-------- BRANO ESTRATTO

“Non vorrei fare invasioni di campo, ma in questi giorni mi sono posto, da cittadino, due domande. La prima è se lo slogan “meno Stato più società”, a cui io tengo molto, sia sempre attuale. La seconda è se l’ipotizzato intervento dello Stato nel mercato, come risposta alla crisi economica in atto, rappresenti un’inversione di rotta e possa bloccare il federalismo, soprattutto quello fiscale”.
Il cardinale Angelo Scola è reduce dal Sinodo dei vescovi: un momento di confronto e di riflessione importante per la Chiesa. Come sua abitudine il Patriarca misura con attenzione le parole. Ma non nasconde preoccupazioni e perplessità. E non rinuncia a dire la sua su molte questioni. A partire dalla crisi economica e dai suoi effetti.

Patriarca, teme che sulla scia delle difficoltà dell’economia, si rafforzi il centralismo statale?

“Credo anche in questa nuova situazione sia necessario approfondire il senso del principio “meno Stato, più società” e rispettare l’obiettivo di un sano federalismo. Non si tratta di negare l’importanza dell’intervento dello Stato nell’attuale crisi finanziaria: esso è semplicemente necessario. Si tratta, però, di riconoscere che tale intervento ha come scopo quello di garantire e fortificare la società civile perché possa più adeguatamente assolvere il proprio compito. Il crinale per distinguere quella che sarebbe un’invadenza dello Stato si gioca su alcuni beni fondamentali e su come questi possano essere creativamente assicurati. Penso all’educazione, per esempio. Io resto del parere che debba essere libera. E libera vuol dire il più possibile gestita dalla società civile. Non voglio liquidare il ruolo dello Stato in questo campo, ma non posso immaginare uno Stato che definisca centralmente programmi, contenuti e metodi di insegnamento per le scuole di Mazara del Vallo e per quelli di Bressanone. Compito dello Stato è governare la scuola, attivando un processo virtuoso che consenta alla società civile di costruire un sistema educativo il più possibile aderente alle diverse situazioni e tradizioni del paese nel quadro dell’unica costituzione. Non penso che nel terzo millennio si possa concepire un’educazione gestita da una centrale statale”.

----------------

COMPITO ASSEGNATO 1 >> Puoi disporre in una tabella Markdown con le colonne "Nr" e "Riga" tutto l'elenco, dall'inizio fino alla riga che contiene "Соглашение (278, 2150)" compresa, tralasciando le righe vuote e le immagini?
Il brano e l'elenco provengono da fonti distinte.

-------- DATI ELENCATI

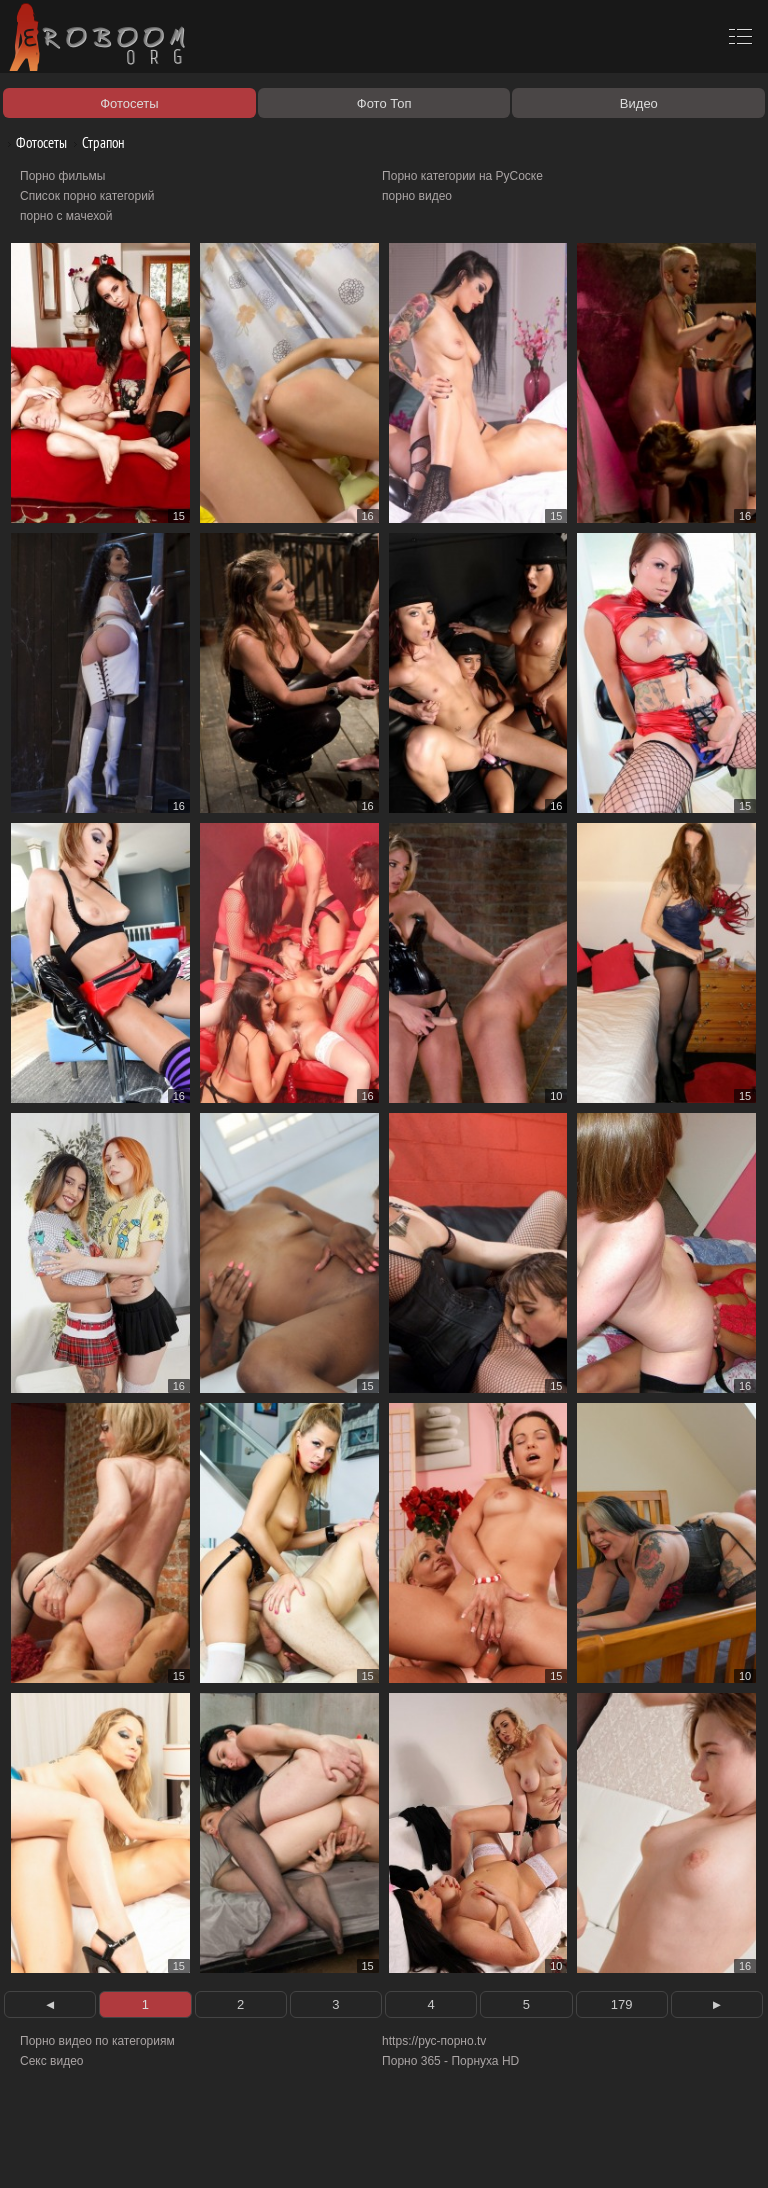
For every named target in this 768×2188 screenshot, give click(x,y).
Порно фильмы (62, 176)
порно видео (417, 196)
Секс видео (52, 2061)
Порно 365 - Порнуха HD (450, 2061)
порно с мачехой (66, 216)
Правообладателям (183, 2150)
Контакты (347, 2150)
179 (622, 2004)
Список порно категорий (87, 196)
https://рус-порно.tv (434, 2041)
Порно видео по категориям (97, 2041)
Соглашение (278, 2150)
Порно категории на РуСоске (462, 176)
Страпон (96, 142)
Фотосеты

----------------

COMPITO ASSEGNATO 2 >> Puoi duplicare parola per parola il brano sull'intervista al cardinale Scola, da "Il cardinale Angelo" fino a "dai suoi effetti.", estremi inclusi?

RISPOSTA 1 >>
| Nr | Riga |
|---|---|
| 1 | For every named target in this 768×2188 screenshot, give click(x,y). |
| 2 | Порно фильмы (62, 176) |
| 3 | порно видео (417, 196) |
| 4 | Секс видео (52, 2061) |
| 5 | Порно 365 - Порнуха HD (450, 2061) |
| 6 | порно с мачехой (66, 216) |
| 7 | Правообладателям (183, 2150) |
| 8 | Контакты (347, 2150) |
| 9 | 179 (622, 2004) |
| 10 | Список порно категорий (87, 196) |
| 11 | https://рус-порно.tv (434, 2041) |
| 12 | Порно видео по категориям (97, 2041) |
| 13 | Соглашение (278, 2150) |

RISPOSTA 2 >>
Il cardinale Angelo Scola è reduce dal Sinodo dei vescovi: un momento di confronto e di riflessione importante per la Chiesa. Come sua abitudine il Patriarca misura con attenzione le parole. Ma non nasconde preoccupazioni e perplessità. E non rinuncia a dire la sua su molte questioni. A partire dalla crisi economica e dai suoi effetti.